The Basque mediaeval walled city of Hondarribia (Fontarabie in French and Fuentarribia in Spanish) which has been guarding Spain since the time of Charles V in the 16th century, is built on a little promontory facing Hendaye over the Txingudi bay. There is nothing in particular to visit but even on a rainy day, it’s interesting to wander through the narrow streets laid out on a grid plan with their wrought iron balconies. Afterwards, you can walk along the seafront into the old fisherman’s quarter on the west shore of the mouth of Bisasoa River, which has a much better selection of eating places.
The Basque Coast extends from Bayonne in France to San Sebastian or Donostia in Spain and contains some of the best surfing beaches on the Atlantic, the best known of which is Biarritz. There is a walking path from Ciboure to Hendaye with spectacular views that we were not able to take because of the rain but on the last day of our stay, the sun came out and we were absolutely enchanted by the coastal drive from Hondarribia to San Sebastian with its beautiful muted landscapes and plunging views.

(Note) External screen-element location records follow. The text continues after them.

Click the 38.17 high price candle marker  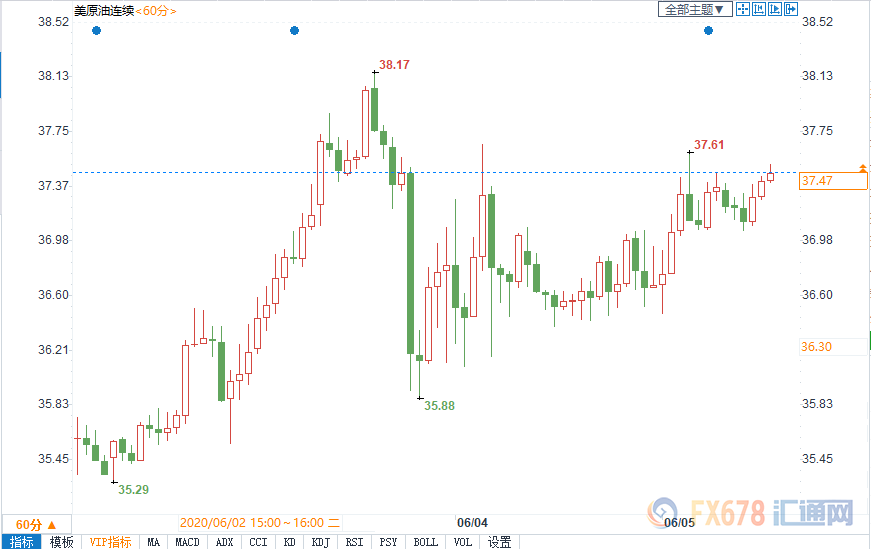click(375, 72)
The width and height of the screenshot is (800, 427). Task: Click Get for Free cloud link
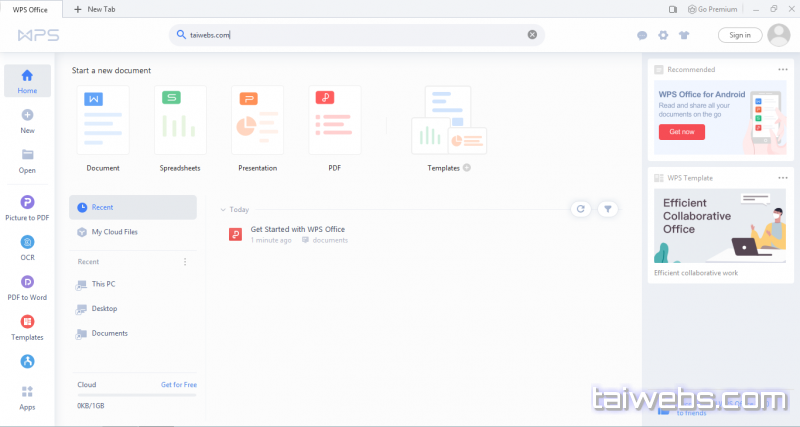179,384
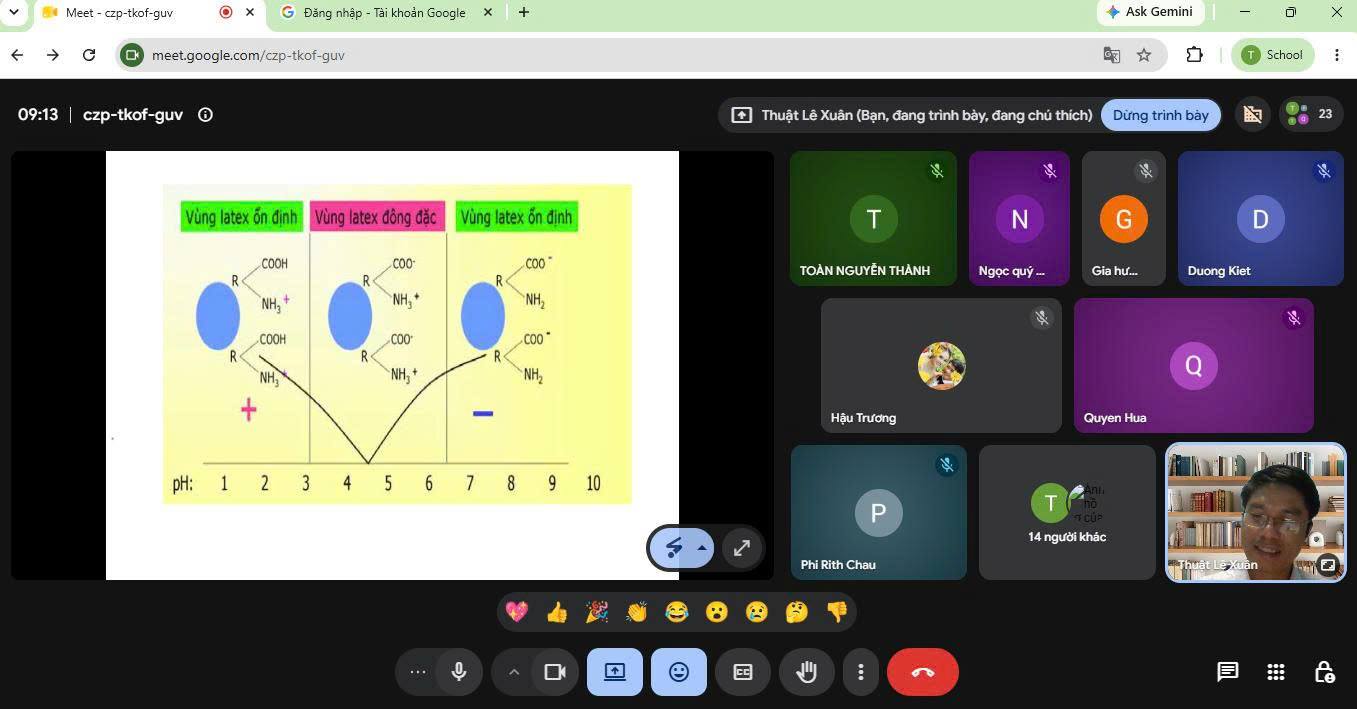Send the thumbs up reaction
The width and height of the screenshot is (1357, 709).
click(x=557, y=612)
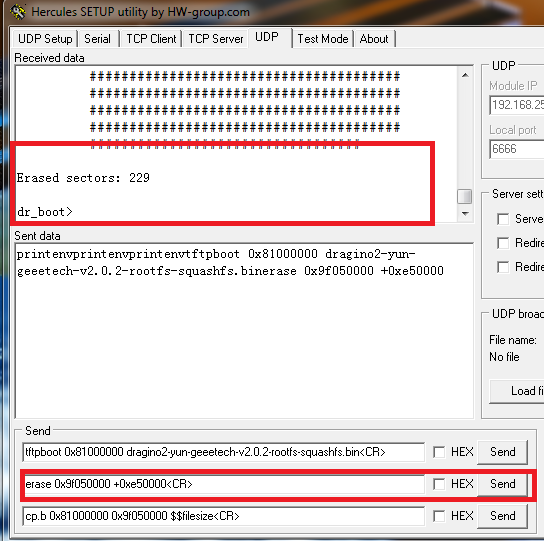
Task: Toggle the first Redirect checkbox
Action: click(x=503, y=243)
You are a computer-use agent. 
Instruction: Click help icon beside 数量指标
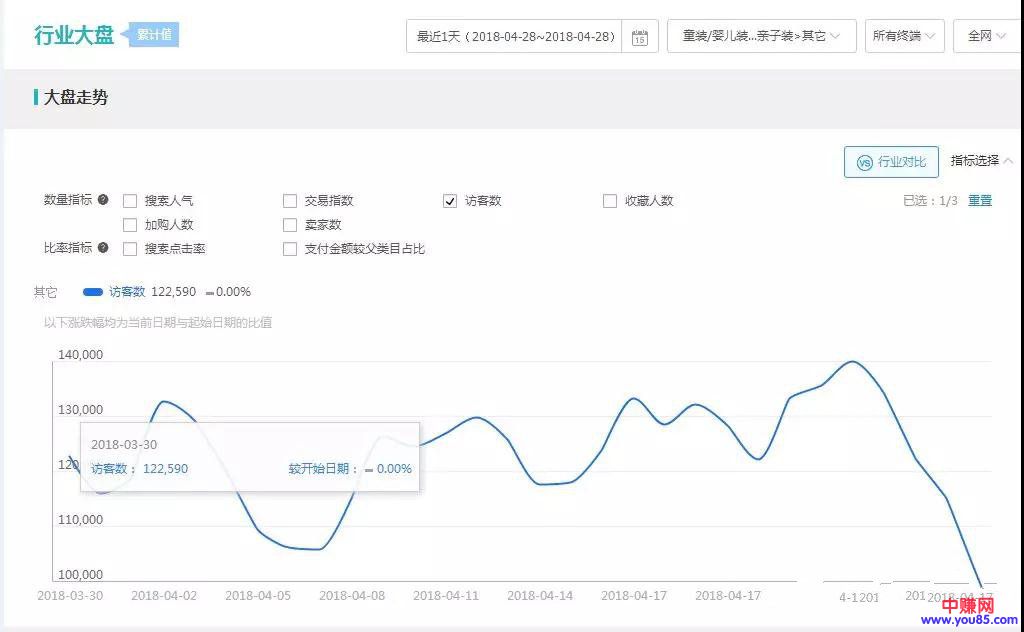103,200
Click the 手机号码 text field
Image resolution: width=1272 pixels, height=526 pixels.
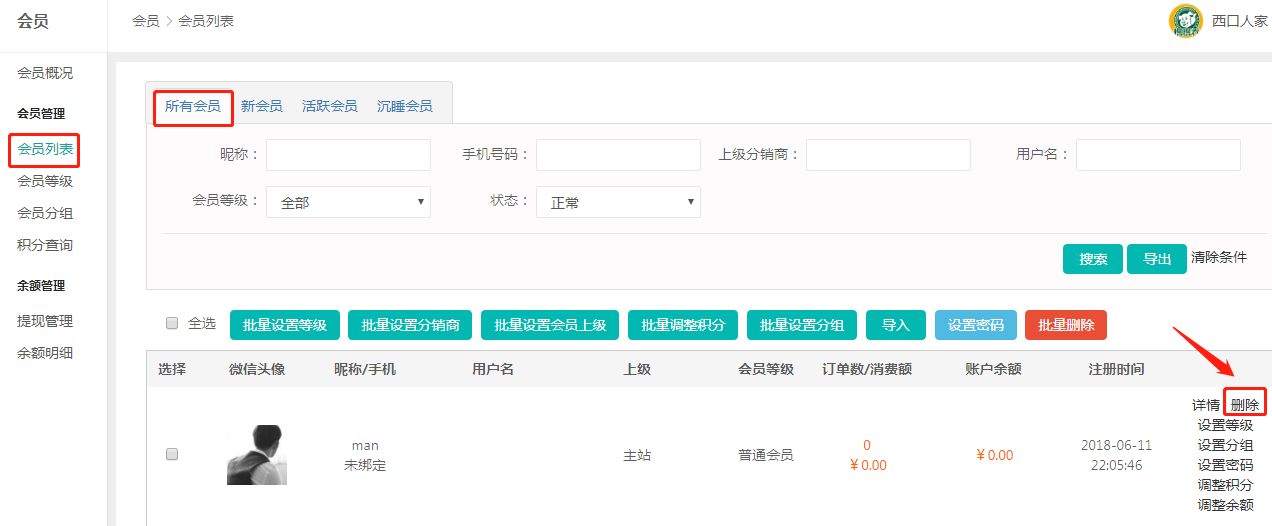pos(618,155)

San Sebastian is an attractive city in the north west of Spain on the Bay of Biscay, 20 K from the French border in the Basque Country. Known as Donostia in Basque, it has an old part that mainly dates back to the 19th century when the town was rebuilt after being destroyed in 1813 during the Napoleonic wars. Its main appeal is its incredible location which can be seen best by mounting Urgull Hill on which the ruins of Napoleon’s military fortress still stand. Its second attraction is its ambiance of small bars serving pintxos (not as good as Barcelona though) and many cultural events. I was impressed by how many people of every age joined in the paseo in the late afternoon sun.
One of the things I like best about the Basque Coast is the architecture. The typical Basque home in the Saint Jean de Luz area where we’re staying is the Labourdine – white with dark red, dark green or blue half-timbering and shutters and red roof tiles. Although each house is different, it gives an overall coherence that appeals to my sense of the aesthetic.
The dark red was initially produced by coating the timber with ox blood reputed to protect it from insects and rot. The blue apparently was paint left over from the fishing boats but I haven’t been able to find out where the green comes from.
The houses are usually quite big and built directly on the ground without cellars. The older ones have mullion windows, stone door surrounds and no shutters. The bottom floor was usually used as a stable.
There are very few houses older than the 16th century because of the many wars that raged in the area.
There are also a lot of very tall apartment houses, just one room wide, often separated from each other by stone columns to prevent fire.
Even the modern buildings are based on traditional architecture and are usually white with red, green or blue details. Railings and lampposts are often red too.
As you go further inland, stone is more present but the white and red combination is still very popular.
In Ciboure, there are two notable exceptions : San Estebenia and Villa Leihorra.
San Esebenia is the Dutch-style housebuilt by shipowner Esteban d’Etcheto where the composer Maurice Ravel was born in 1875. Cardinal Mazarin was also a guest there when Maria Teresa of Spain married Louis XIV in 1660 in the nearby church of Saint Jean de Luz. Today, it houses the tourist office.
Villa Leihorra, now a listed monument, was built by the architect Joseph Hinart in 1926 on Bordagain hill overlooking the Atlantic ocean, and is a prime example of Art Deco. It is now a luxury hotel and it’s worth taking a virtual tour.